Alzheimer Scotland Palliative Care Initiative (2009/10)


This exciting, year long initiative was a partnership project between Alzheimer Scotland, Dumfries and Galloway NHS and The University of the West of Scotland funded by the Scottish Government.

Alzheimer Scotland’s previous work in palliative care

It builds on Alzheimer Scotland’s previous work in raising the profile and understanding of the need of people with dementia in the later stages of the illness and their relatives.

Firstly through the Lighting up Lives report (2004 -2006) which identified the unmet palliative care needs of people in this stages of the illness living in Dumfries and Galloway and secondly through the Beyond Barriers Project (2007- 2009). The aim of this project was to develop current care practice by supporting staff and relatives to meet the palliative care needs of people in the later stages of dementia living in care homes and recognised that this process may be protracted and last up to two years.

Outcomes of this work have been:

  • the development of workbooks linked to knowledge evidence requirements for Health and Social Care SVQ
  • a greater understanding or the importance of involving relatives in such a programme of education
  • the importance of providing supported learning to enable change in practice to occur

Aim of the Alzheimer Scotland Palliative Care Initiative

The aim of the Alzheimer Scotland Palliative Care Initiative will be to develop knowledge and understanding of a palliative care approach to care for people with dementia and their families to a much wider audience including health care and social service professionals.

The Review of palliative care services in Scotland August 2008 identified that -

specialist palliative care should be available to patients with complex needs while general provision should be available to all.

One of the key messages from the report identified

that most palliative care is provided by generalist staff in hospitals, care homes or in-patient's own homes.
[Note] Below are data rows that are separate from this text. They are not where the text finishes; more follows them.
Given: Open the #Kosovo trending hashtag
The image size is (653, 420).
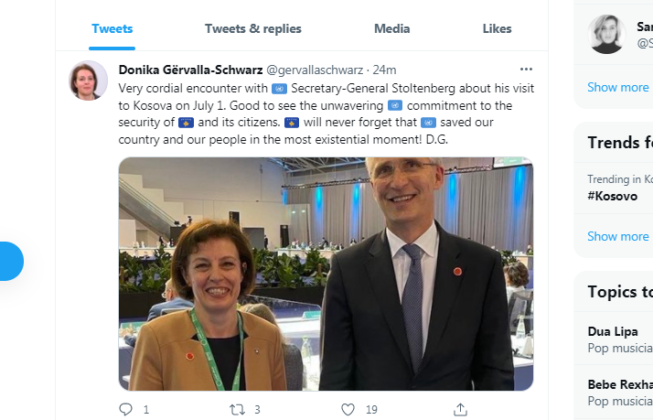Looking at the screenshot, I should (612, 196).
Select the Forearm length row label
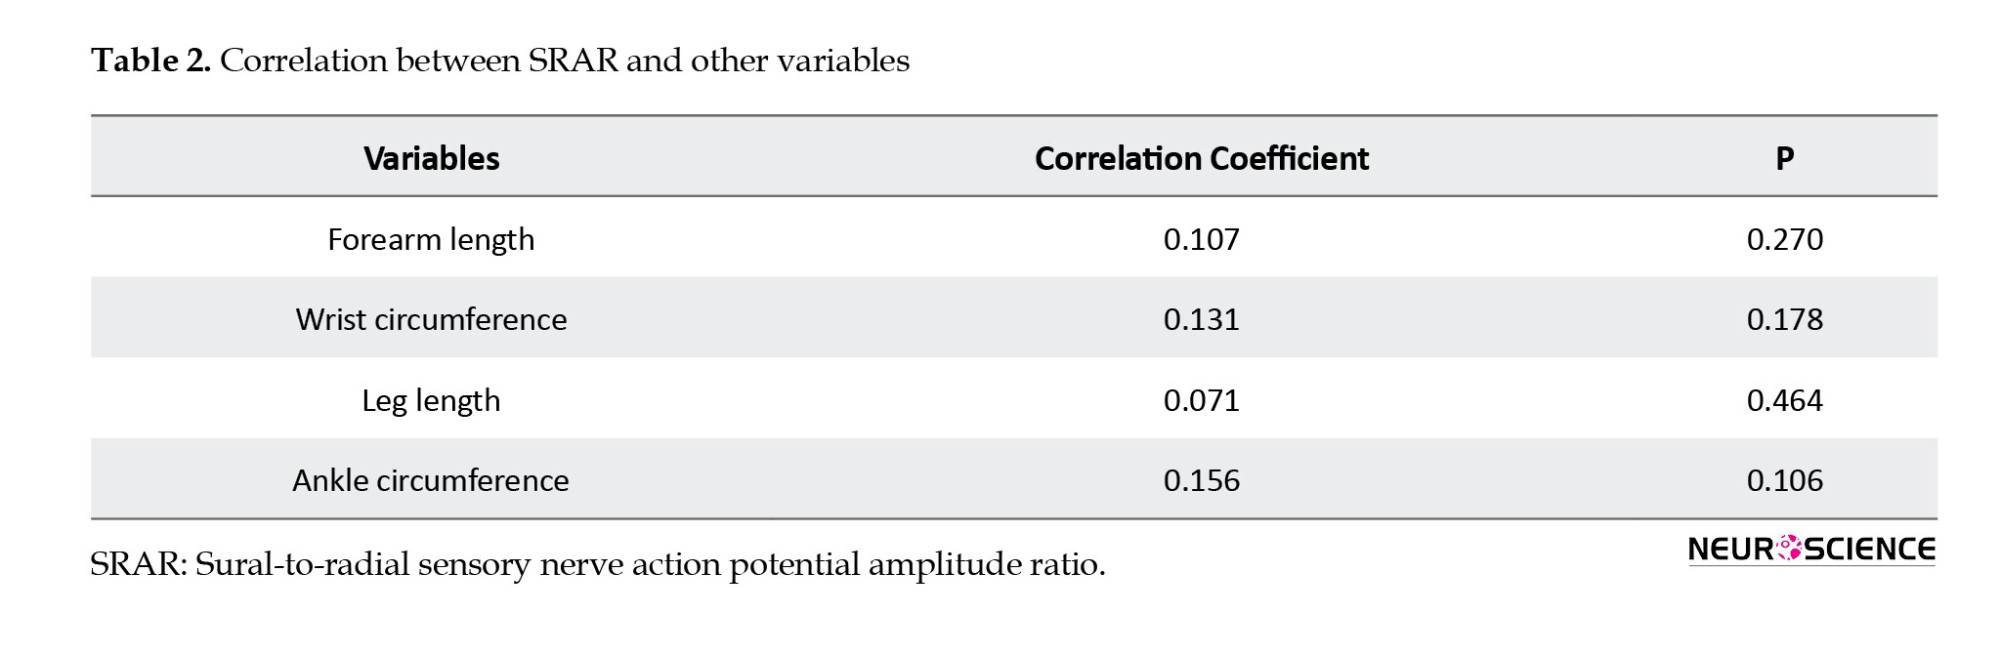The height and width of the screenshot is (654, 2000). pyautogui.click(x=431, y=239)
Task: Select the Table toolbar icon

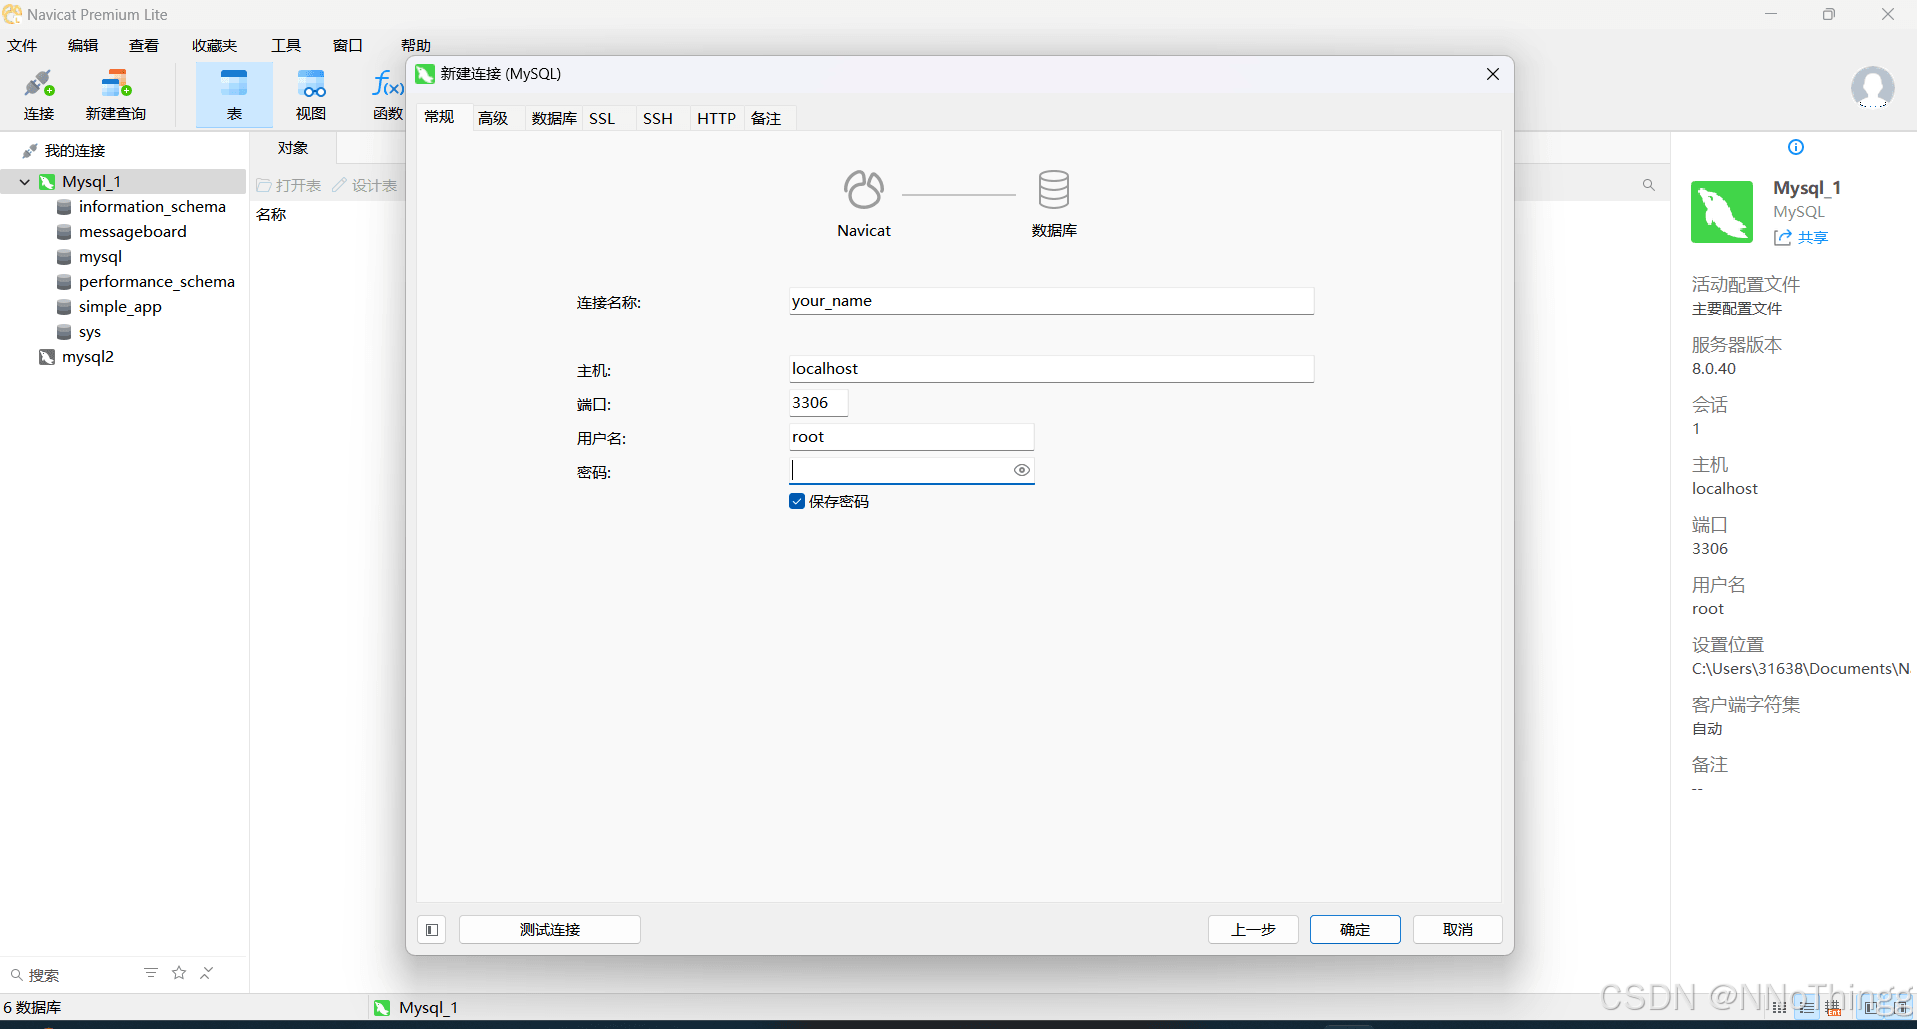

But palliative care needs are not always recognised or well supported. Generalists need increased skills, confidence and support from specialists to improve the palliative care they give to patients and their families

The Initiative will therefore:

  • develop the workbooks to meet the wider needs of health and social care professionals
  • gain SVQ accreditation for the workbooks
  • publish the workbooks for as wide a distribution as possible
  • create a data base of staff providing education within NHS and Social Care settings
  • provide a free one-day course for up to 60 trainers, to provide them with the knowledge and skills to deliver the course and a further free day of supported learning.
  • following a small pilot phase The courses will be rolled out throughout Scotland and will be delivered by experienced members of the Alzheimer Scotland Learning Development team
  • there will also be the opportunity for the trainers to participate in an Action Learning Set this will be optional as there will be a cost involved.

The University of the West of Scotland will externally evaluate the Initiative.